REQUIRED WORK:
A - Copy the passage from the one-liners that begins with the words containing "Well thats a" and ends with "sugar and band-aids?", keeping every word and mark unchanged.
B - Add a few more lines to the one-liners, starting right after the last one shown.

━━━━━ SELECTED EXTRACT

A lot of people are mad that I broke into the zoo and dyed all the bears white. It’s polarizing.
-911 Whats the emergency?
My wife is suffocating me
-Literally or figuratively sir?
Well thats a stupid question. How would I be talking?
[Mother’s Day text to my wife]
Don’t let the kids know I sent this but do you know where we keep the powdered sugar and band-aids?
Got upgraded to a fancy suite and didn’t want to be judged, so I’m tidying up the room before housekeeping comes to clean
Tomorrow I think I’ll just walk around restaurants with a clipboard shaking my head & hope they bribe me with free food.
My aesthetician asked me to stop calling it a “crisis at the border” when I make a bikini wax appointment
After taking a bunch of 7-year-olds on a field trip to the Natural History Museum, I realized their favorite exhibit was “Elevator Buttons.”

━━━━━━━━━━
━━━━━ INFORMATION GIVEN

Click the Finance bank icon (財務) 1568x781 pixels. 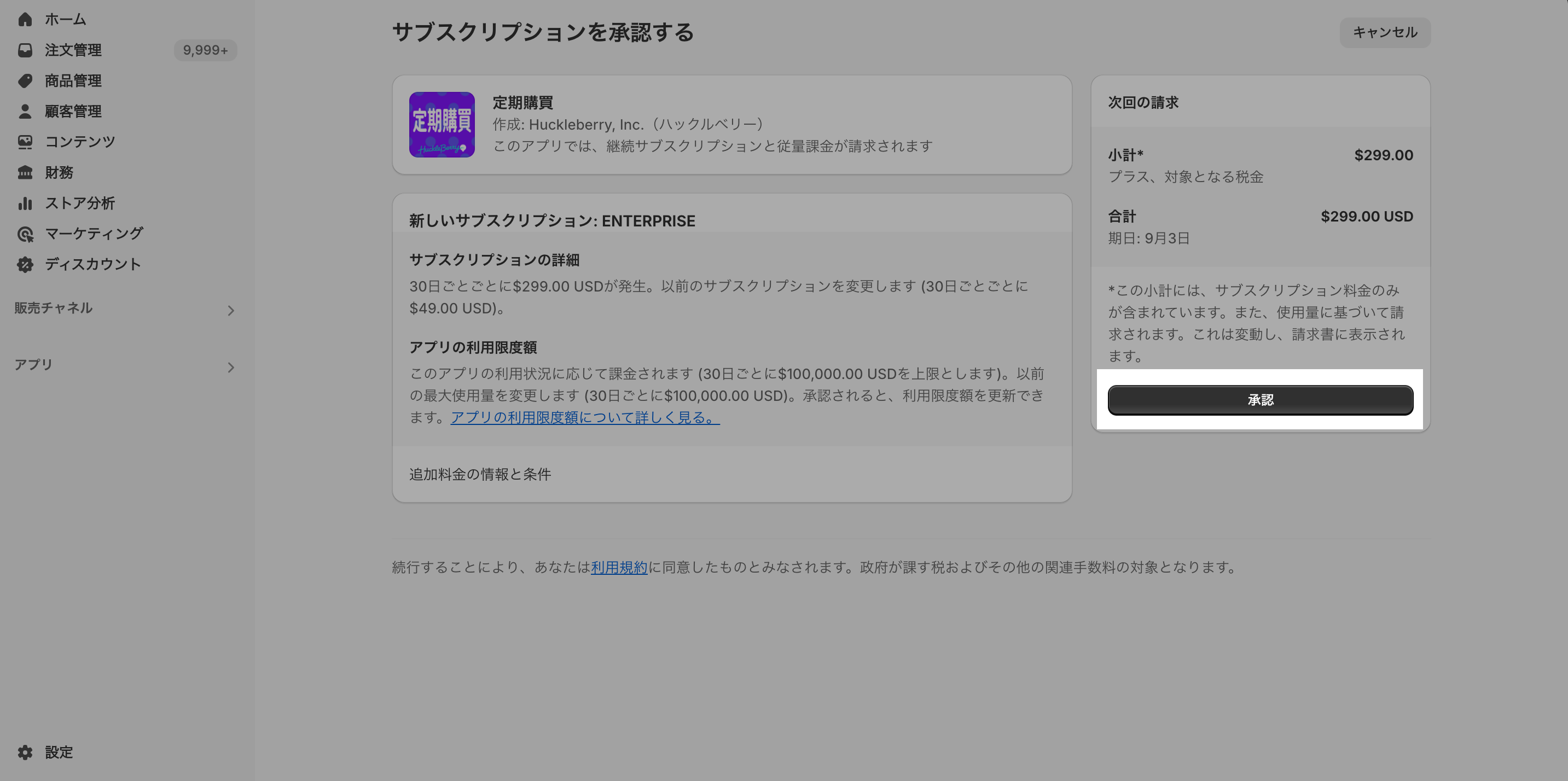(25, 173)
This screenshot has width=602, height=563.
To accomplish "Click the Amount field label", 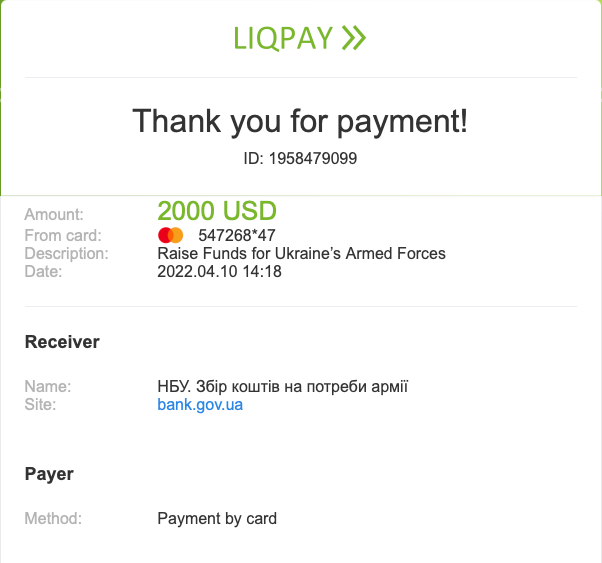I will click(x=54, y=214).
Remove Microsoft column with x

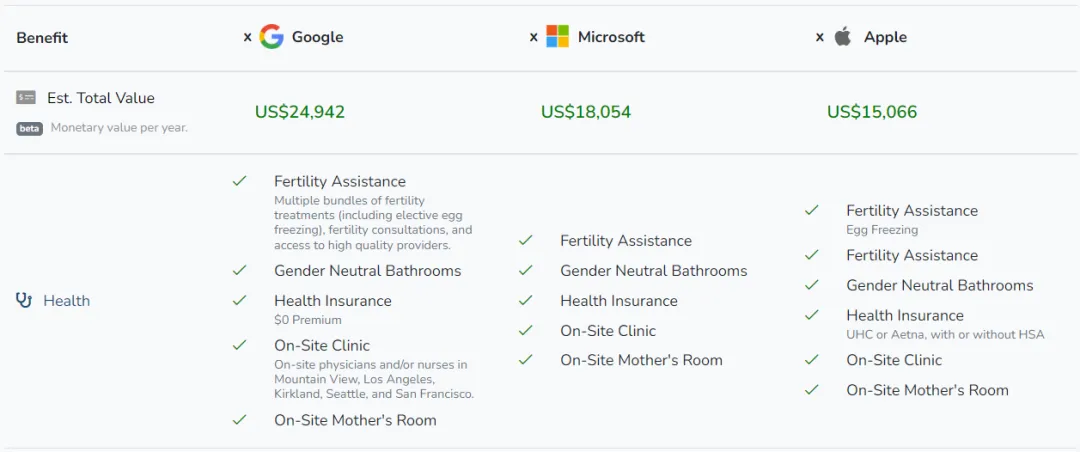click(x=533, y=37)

━━━━━━━━━━

RESPONSES TO THE EXERCISE:
A -
Well thats a stupid question. How would I be talking?
[Mother’s Day text to my wife]
Don’t let the kids know I sent this but do you know where we keep the powdered sugar and band-aids?

B -
Terribly Tuesday.
Yelling, “get off my lawn!” at the landscapers just to confuse them.
Whenever a serial killer is caught, I always check my follower list to make sure you’re all still there.
It’s funny how Gina who cheated on me in 9th grade because I was “too much of a prude” is now a Catholic school teacher.
Her: I’m not like other girls
Me, knows no other girls: ah that’s good to hear
WIFE: How do you feel about Hawaiian pizza?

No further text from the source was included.